# PROBLEM:
Pull every line holding the string "agent" from the records below.

Dataset entries:

+++++

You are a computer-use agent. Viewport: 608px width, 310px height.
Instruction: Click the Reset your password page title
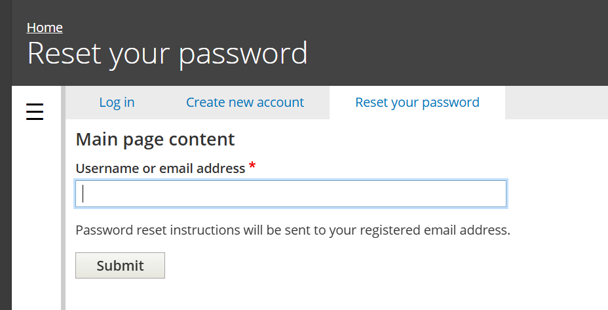pyautogui.click(x=167, y=53)
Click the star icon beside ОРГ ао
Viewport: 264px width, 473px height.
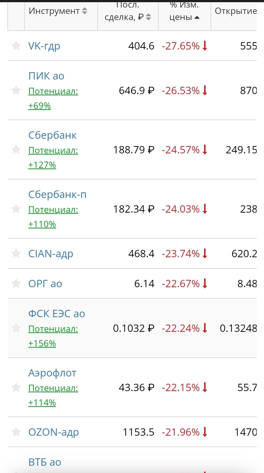[16, 284]
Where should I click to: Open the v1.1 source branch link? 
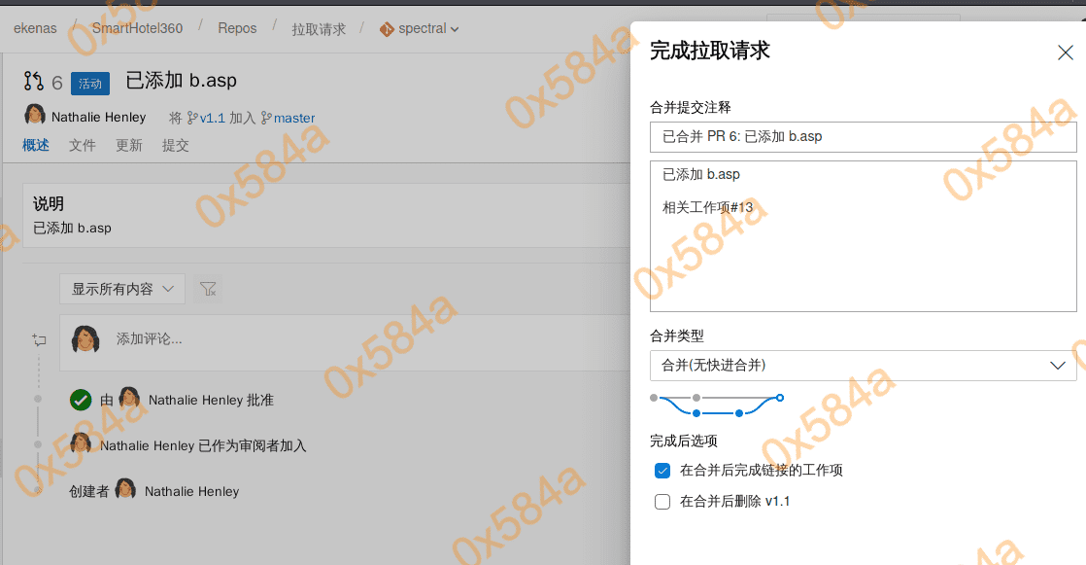[212, 118]
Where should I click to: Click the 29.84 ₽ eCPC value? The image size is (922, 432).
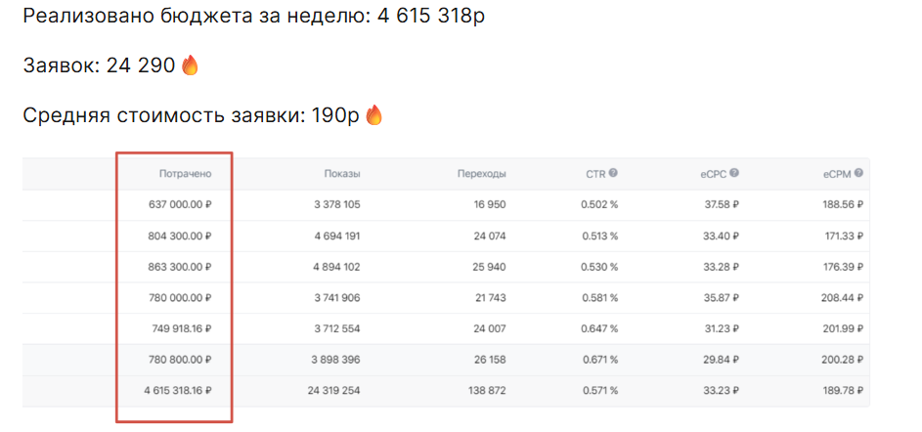click(x=719, y=360)
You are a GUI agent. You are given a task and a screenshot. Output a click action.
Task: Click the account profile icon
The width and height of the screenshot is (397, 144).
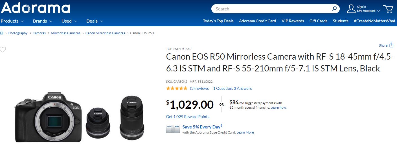pyautogui.click(x=351, y=9)
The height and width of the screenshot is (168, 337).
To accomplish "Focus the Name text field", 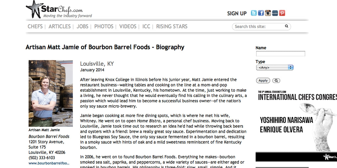I will click(280, 54).
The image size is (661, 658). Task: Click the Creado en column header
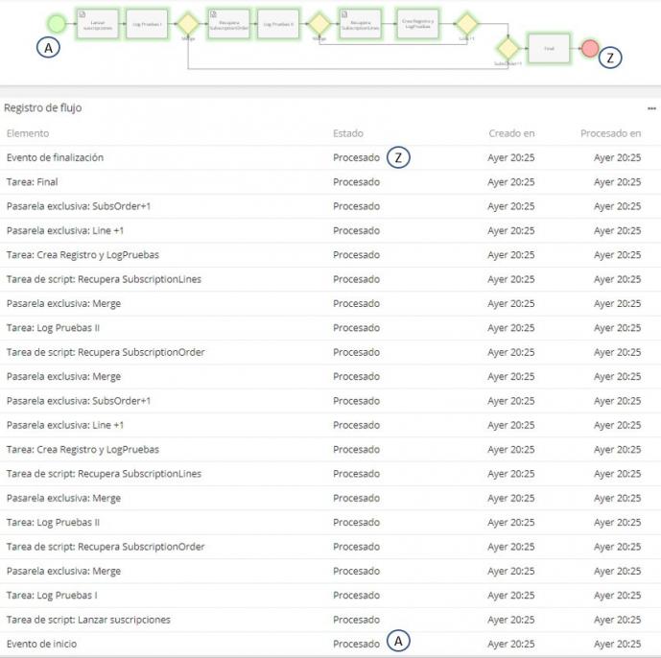point(511,133)
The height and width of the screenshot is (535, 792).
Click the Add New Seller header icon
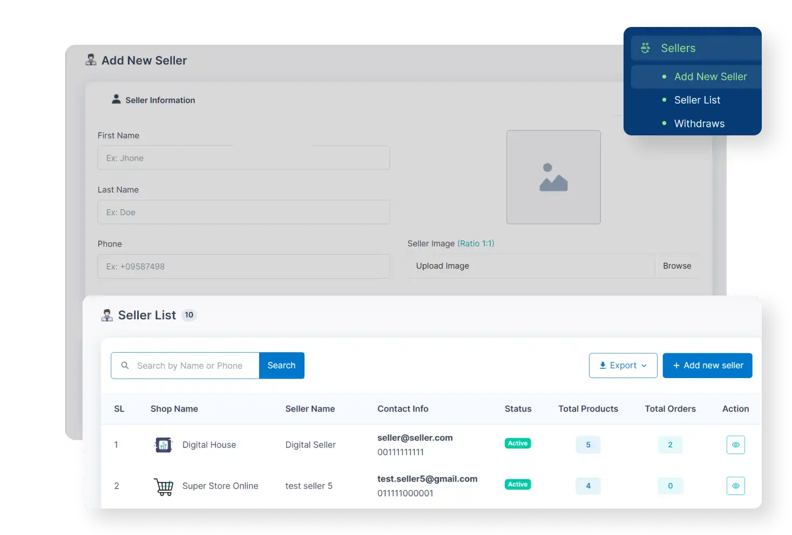pos(92,60)
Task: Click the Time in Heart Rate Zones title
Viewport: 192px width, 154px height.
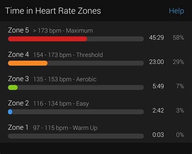Action: coord(53,11)
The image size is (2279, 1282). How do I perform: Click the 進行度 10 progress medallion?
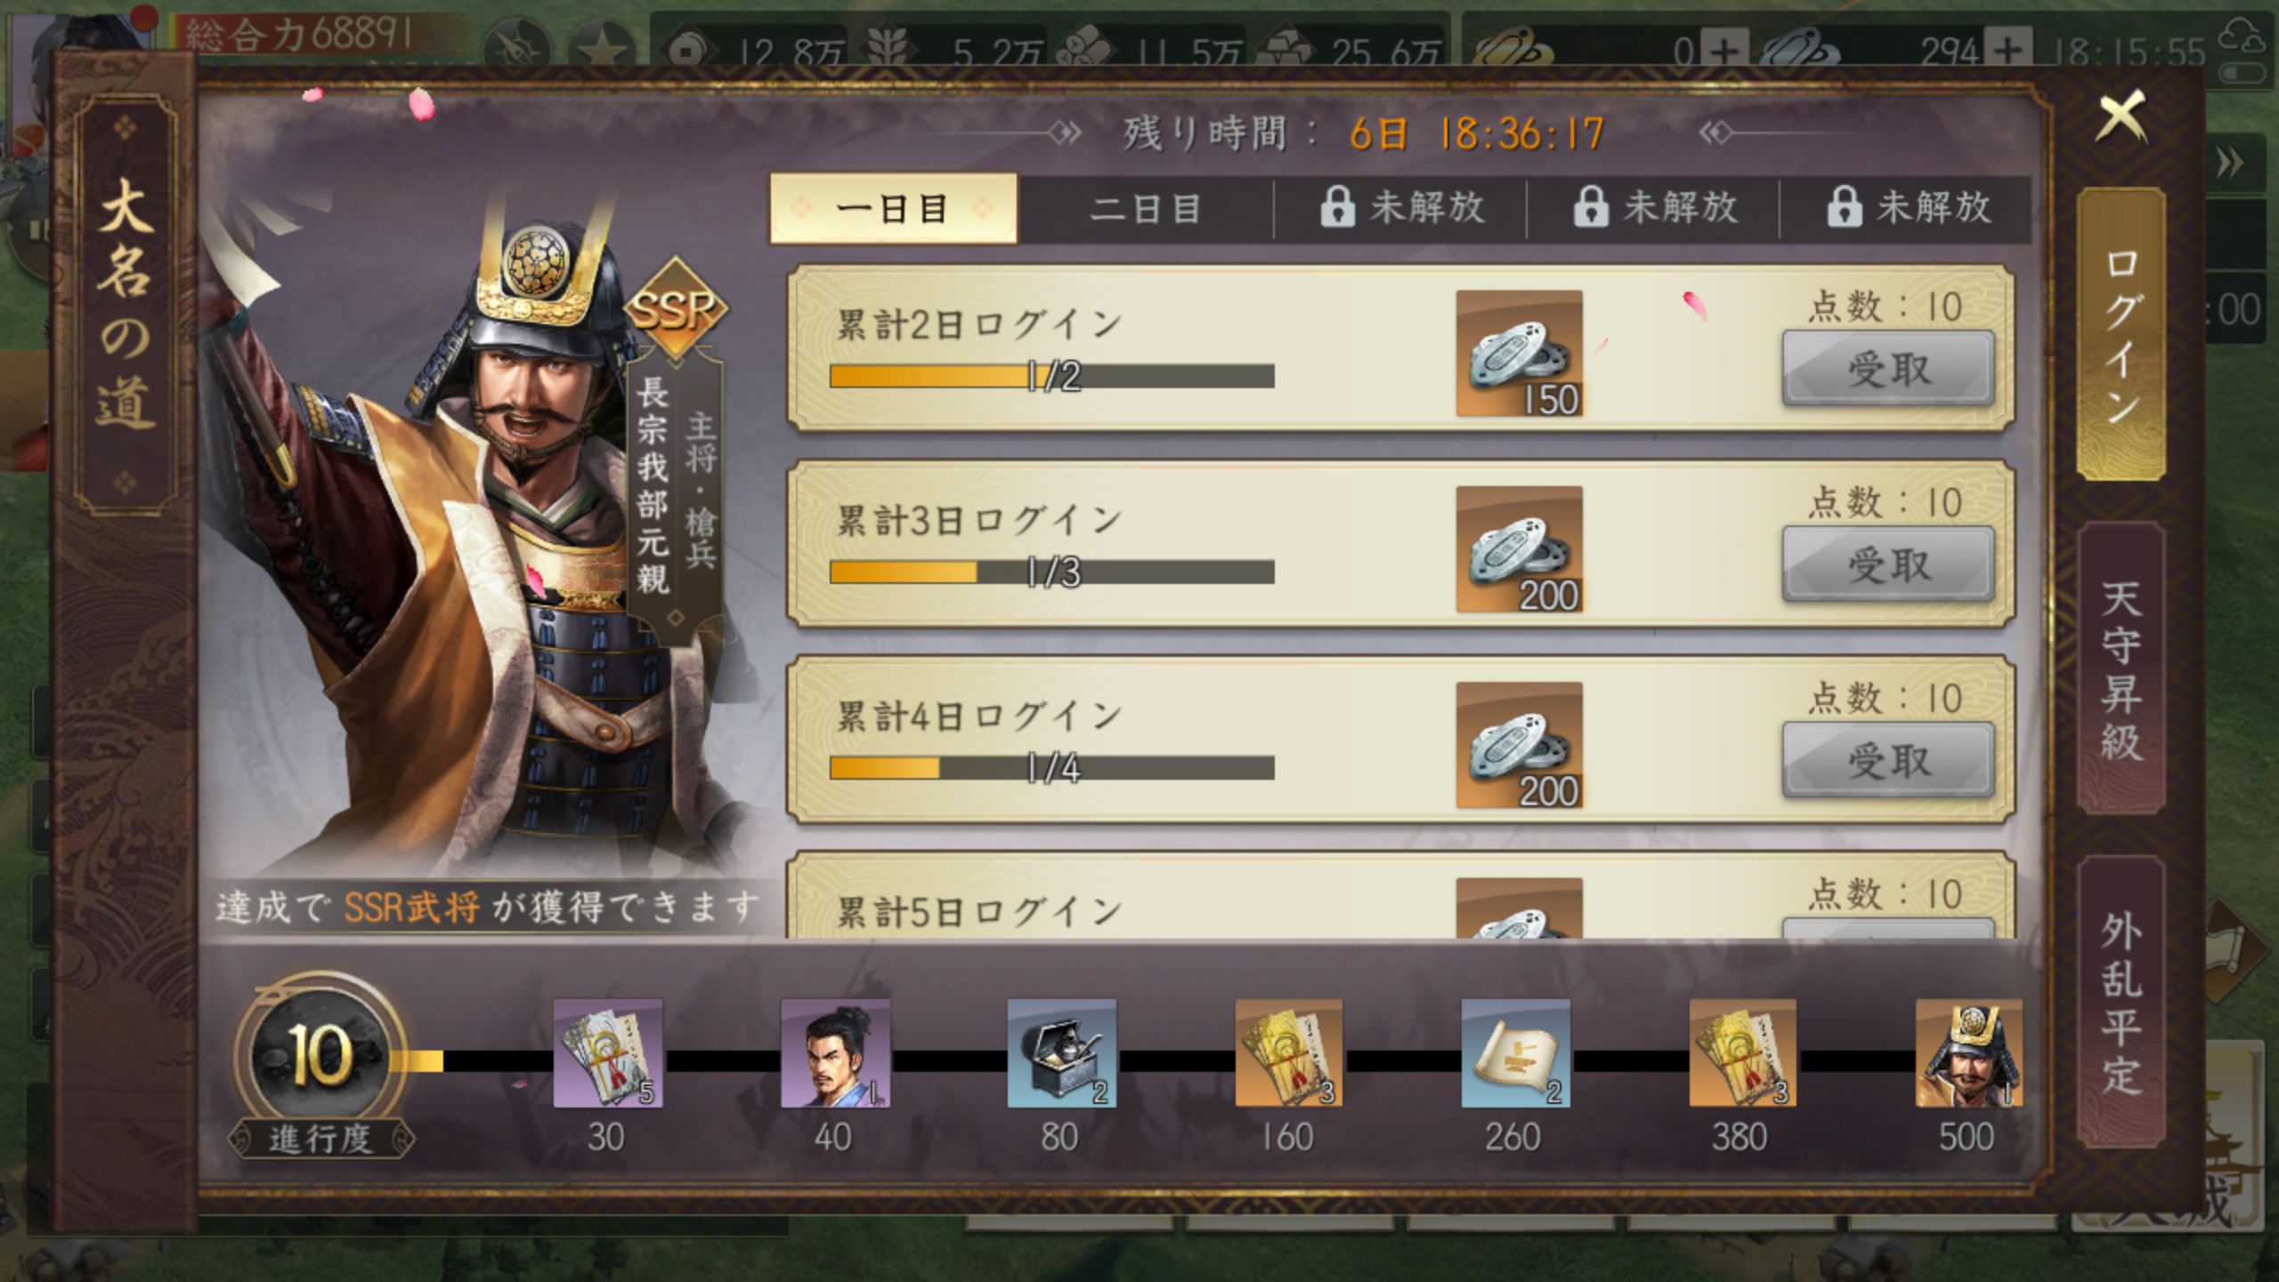coord(320,1055)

+++++

# SOLUTION TO THIS TASK:
You are a computer-use agent. Viewport: 608px width, 310px height.
You are a GUI agent. You are given a task and a screenshot. Output a click action.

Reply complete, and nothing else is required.